--- Document excerpt Enclosed Below ---

April 17, 2023
Scientists at MIT have unlocked a major breakthrough in the battle to reverse the effects of Alzheimer’s disease—one that shows “dramatic reductions” in neurodegeneration, a report from the university states, according to the New York Post.
The exciting achievement came about after researchers were able to interfere with an enzyme typically found to be overactive in the brains of Alzheimer’s patients.
Early tests conducted on mice revealed significant—and promising—results.
“This peptide has the ability to enter the brain and in a couple of different models, the peptide shows protective effects against loss of neurons and also appears to be able to rescue some of the behavior deficits,” study author Li-Huei Tsai, director of MIT’s Picower Institute for Learning and Memory, told the Post.
The hope, with further testing, is that this particular peptide might be a treatment for dementia— particularly dementia brought on by CDK5 overactivity.
The errant enzyme is triggered by a smaller protein called P35, which, in Alzheimer’s patients, can become harmful when “cleaved” into a smaller protein known as P25—which is also connected to Parkinson’s disease. The P25 protein then makes CDK5 hyperactive, according to MIT.
“Pharmaceutical companies have tried to target P25 with small-molecule drugs, but these drugs tend to cause side effects because they also interfere with other cyclin-dependent kinases, so none of them have been tested in patients,” the report states.
Tsai and the team approached P25 differently by using the peptide instead.

--- End of Enclosed Document excerpt ---

## Work to complete
Continue the news article about the MIT Alzheimer's peptide, starting after its last sentence.

--- Data for analysis Enclosed Below ---

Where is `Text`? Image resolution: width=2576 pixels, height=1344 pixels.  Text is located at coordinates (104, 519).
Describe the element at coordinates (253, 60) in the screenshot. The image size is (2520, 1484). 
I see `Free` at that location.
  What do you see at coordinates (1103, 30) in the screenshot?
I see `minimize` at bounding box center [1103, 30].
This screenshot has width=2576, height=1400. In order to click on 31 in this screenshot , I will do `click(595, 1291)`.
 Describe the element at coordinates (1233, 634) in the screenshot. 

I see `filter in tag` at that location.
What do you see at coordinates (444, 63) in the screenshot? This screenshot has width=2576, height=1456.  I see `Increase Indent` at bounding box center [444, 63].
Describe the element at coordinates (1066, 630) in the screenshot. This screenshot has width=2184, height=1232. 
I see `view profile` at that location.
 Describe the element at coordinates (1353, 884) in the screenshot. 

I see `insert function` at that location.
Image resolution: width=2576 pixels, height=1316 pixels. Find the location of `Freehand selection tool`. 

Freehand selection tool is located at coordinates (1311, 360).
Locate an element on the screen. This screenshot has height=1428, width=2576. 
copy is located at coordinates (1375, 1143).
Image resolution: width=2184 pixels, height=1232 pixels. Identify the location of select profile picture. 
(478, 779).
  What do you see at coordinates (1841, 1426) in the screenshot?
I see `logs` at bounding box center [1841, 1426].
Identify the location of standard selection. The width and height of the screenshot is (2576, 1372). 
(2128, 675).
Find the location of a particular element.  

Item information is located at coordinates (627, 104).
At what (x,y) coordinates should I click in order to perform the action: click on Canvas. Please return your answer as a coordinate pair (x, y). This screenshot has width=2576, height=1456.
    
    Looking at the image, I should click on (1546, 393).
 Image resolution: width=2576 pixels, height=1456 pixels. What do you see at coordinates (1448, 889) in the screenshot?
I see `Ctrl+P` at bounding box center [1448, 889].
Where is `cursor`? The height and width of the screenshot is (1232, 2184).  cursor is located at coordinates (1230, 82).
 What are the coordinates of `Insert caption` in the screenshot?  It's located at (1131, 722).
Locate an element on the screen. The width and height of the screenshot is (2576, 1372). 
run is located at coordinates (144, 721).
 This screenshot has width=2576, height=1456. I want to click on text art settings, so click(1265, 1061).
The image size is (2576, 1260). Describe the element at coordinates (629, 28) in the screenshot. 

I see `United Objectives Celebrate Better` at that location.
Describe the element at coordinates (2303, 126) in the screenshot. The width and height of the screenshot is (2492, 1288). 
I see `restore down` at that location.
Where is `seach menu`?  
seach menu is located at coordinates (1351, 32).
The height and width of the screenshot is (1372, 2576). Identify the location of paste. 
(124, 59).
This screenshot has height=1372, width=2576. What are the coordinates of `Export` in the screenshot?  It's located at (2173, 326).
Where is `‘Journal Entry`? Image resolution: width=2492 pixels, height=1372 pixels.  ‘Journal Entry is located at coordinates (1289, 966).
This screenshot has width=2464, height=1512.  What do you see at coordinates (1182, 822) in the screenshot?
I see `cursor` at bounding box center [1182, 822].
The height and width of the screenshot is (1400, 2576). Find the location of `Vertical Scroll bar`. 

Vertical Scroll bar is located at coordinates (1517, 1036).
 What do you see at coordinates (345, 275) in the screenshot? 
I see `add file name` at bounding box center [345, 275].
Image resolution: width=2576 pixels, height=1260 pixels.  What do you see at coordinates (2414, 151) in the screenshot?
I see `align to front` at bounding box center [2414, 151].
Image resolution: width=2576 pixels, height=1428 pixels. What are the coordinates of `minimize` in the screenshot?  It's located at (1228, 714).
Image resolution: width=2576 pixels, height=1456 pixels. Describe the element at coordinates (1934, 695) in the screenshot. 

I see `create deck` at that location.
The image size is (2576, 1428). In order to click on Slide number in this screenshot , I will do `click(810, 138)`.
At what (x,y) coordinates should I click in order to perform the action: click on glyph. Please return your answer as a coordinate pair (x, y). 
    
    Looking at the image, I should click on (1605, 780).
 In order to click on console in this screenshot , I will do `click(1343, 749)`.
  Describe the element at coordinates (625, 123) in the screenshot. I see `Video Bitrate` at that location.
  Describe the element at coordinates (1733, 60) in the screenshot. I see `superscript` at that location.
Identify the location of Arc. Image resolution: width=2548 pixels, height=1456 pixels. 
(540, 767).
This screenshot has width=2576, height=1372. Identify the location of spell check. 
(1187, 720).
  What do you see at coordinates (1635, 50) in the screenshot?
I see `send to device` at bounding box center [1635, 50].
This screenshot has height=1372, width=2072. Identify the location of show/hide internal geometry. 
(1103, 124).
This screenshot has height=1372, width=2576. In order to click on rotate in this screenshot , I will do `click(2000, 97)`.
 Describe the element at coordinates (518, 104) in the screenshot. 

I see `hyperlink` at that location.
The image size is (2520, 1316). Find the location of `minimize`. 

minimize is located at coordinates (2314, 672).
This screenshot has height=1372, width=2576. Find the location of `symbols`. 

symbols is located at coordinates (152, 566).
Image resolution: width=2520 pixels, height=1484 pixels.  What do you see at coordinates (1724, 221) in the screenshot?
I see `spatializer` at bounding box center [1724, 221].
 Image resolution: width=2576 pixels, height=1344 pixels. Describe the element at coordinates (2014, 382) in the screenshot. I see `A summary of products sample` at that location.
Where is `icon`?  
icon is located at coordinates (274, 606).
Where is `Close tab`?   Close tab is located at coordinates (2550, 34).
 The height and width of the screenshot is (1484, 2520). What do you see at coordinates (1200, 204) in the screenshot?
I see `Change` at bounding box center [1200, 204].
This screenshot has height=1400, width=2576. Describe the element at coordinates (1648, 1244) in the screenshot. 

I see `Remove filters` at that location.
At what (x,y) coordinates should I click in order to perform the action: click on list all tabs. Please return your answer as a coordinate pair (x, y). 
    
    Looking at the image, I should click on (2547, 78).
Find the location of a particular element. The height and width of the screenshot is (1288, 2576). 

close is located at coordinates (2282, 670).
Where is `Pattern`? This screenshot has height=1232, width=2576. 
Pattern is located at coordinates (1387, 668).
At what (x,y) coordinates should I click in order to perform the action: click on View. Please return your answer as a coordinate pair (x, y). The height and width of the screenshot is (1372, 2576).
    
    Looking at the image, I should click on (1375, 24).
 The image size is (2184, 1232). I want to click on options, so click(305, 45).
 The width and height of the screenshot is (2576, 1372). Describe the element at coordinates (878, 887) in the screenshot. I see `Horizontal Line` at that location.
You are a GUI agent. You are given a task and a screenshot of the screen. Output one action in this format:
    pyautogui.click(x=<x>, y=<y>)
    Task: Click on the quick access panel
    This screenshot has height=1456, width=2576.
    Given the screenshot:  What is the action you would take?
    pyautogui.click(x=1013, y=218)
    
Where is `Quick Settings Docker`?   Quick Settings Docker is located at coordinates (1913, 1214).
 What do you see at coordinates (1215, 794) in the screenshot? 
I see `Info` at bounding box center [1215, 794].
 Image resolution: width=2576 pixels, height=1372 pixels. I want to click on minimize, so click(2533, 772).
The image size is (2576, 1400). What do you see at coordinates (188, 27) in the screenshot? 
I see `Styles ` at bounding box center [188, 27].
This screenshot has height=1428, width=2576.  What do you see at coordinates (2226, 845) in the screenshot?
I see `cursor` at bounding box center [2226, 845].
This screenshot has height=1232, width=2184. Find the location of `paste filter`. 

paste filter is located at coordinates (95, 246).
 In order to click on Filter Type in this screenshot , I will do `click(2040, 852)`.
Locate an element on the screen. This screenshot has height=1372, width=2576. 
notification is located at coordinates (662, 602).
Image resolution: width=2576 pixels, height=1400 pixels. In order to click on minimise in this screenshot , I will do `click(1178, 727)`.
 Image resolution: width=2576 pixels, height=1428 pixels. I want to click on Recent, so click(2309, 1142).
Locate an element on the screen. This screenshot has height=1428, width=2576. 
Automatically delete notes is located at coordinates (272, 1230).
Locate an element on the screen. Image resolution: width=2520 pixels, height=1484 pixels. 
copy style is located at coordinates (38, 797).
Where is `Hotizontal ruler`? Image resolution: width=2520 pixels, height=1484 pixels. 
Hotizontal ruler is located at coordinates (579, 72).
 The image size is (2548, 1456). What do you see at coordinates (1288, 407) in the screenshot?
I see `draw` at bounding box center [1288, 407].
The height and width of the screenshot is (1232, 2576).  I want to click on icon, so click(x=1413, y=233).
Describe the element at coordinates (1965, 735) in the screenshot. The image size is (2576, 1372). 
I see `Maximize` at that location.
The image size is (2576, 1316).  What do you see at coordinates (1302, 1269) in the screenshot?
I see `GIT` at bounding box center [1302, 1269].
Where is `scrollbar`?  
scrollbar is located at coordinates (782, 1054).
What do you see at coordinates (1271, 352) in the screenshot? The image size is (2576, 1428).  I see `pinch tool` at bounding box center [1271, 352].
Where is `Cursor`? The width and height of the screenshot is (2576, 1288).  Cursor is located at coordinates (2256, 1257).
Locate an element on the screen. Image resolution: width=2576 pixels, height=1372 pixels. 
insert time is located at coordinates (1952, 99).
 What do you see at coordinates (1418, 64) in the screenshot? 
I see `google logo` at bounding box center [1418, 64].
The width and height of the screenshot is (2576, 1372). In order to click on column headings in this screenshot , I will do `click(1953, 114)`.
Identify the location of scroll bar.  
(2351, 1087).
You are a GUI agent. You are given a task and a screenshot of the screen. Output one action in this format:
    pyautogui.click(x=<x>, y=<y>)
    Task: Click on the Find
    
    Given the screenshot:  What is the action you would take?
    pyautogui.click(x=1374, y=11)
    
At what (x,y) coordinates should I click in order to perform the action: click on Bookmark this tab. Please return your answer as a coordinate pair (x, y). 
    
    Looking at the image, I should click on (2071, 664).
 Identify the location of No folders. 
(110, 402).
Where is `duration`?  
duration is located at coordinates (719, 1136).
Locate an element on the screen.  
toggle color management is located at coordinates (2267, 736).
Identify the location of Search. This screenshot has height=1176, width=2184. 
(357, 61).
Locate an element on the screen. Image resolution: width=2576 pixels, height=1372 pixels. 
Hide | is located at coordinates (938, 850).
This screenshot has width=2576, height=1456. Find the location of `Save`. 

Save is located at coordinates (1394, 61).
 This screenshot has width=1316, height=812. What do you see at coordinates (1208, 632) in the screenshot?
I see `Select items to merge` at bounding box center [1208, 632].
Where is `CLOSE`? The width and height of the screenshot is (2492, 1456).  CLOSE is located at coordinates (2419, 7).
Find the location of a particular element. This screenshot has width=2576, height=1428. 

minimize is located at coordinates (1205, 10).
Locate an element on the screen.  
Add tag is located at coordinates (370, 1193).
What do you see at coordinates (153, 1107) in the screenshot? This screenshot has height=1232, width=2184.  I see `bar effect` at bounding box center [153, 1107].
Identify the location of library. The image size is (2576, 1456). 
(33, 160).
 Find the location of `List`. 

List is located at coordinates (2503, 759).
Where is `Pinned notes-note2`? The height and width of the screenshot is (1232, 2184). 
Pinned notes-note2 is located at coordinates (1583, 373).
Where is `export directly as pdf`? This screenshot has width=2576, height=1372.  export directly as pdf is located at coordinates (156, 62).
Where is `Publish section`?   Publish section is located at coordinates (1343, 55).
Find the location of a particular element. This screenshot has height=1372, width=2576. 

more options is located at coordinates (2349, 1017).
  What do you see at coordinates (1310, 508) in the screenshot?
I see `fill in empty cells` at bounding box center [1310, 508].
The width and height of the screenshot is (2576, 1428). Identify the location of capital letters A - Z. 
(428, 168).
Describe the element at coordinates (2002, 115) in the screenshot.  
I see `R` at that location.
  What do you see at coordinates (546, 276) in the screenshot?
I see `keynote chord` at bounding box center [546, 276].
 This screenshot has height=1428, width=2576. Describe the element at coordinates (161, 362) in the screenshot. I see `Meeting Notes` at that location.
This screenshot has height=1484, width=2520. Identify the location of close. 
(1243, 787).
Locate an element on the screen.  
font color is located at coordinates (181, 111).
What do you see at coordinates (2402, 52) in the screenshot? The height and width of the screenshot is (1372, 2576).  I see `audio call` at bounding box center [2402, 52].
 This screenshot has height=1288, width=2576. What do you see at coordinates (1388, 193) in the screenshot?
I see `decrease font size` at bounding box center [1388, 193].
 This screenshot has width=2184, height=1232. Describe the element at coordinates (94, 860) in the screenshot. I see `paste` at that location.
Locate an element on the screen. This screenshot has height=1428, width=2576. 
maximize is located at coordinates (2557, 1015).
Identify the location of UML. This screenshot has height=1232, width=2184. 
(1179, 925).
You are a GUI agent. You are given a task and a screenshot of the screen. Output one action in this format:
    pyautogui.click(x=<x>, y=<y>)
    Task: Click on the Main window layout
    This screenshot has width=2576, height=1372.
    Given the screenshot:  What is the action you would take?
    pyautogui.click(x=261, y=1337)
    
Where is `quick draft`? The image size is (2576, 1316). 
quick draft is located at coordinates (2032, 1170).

--- End of Enclosed Data for analysis ---

## Answer to this problem
“When the researchers tested the peptide in a mouse model of Alzheimer’s disease that has hyperactive CDK5, they saw a myriad of beneficial effects, including reductions in DNA damage, neural inflammation, and neuron loss,” the researchers said. The peptide also showing strong results in mending the brain’s tau protein, which when altered, becomes a main characteristic of Alzheimer’s disease.
“Along with those effects in the brain, the researchers also observed behavioral improvements … the researchers injected the peptide and found that it was able to cross the blood-brain barrier and reach neurons of the hippocampus and other parts of the brain,” the report said.
The larger scientific community is optimistic about the new findings. “Further development of such peptide inhibitors toward a lead therapeutic candidate, if proven to be selective for the target and relatively free of clinical side effects, may eventually lead to novel treatments for neurodegenerative disorders ranging from Alzheimer’s disease to frontotemporal dementia to Parkinson’s disease,” said Stuart Lipton, a neuroscience professor at Scripps Research.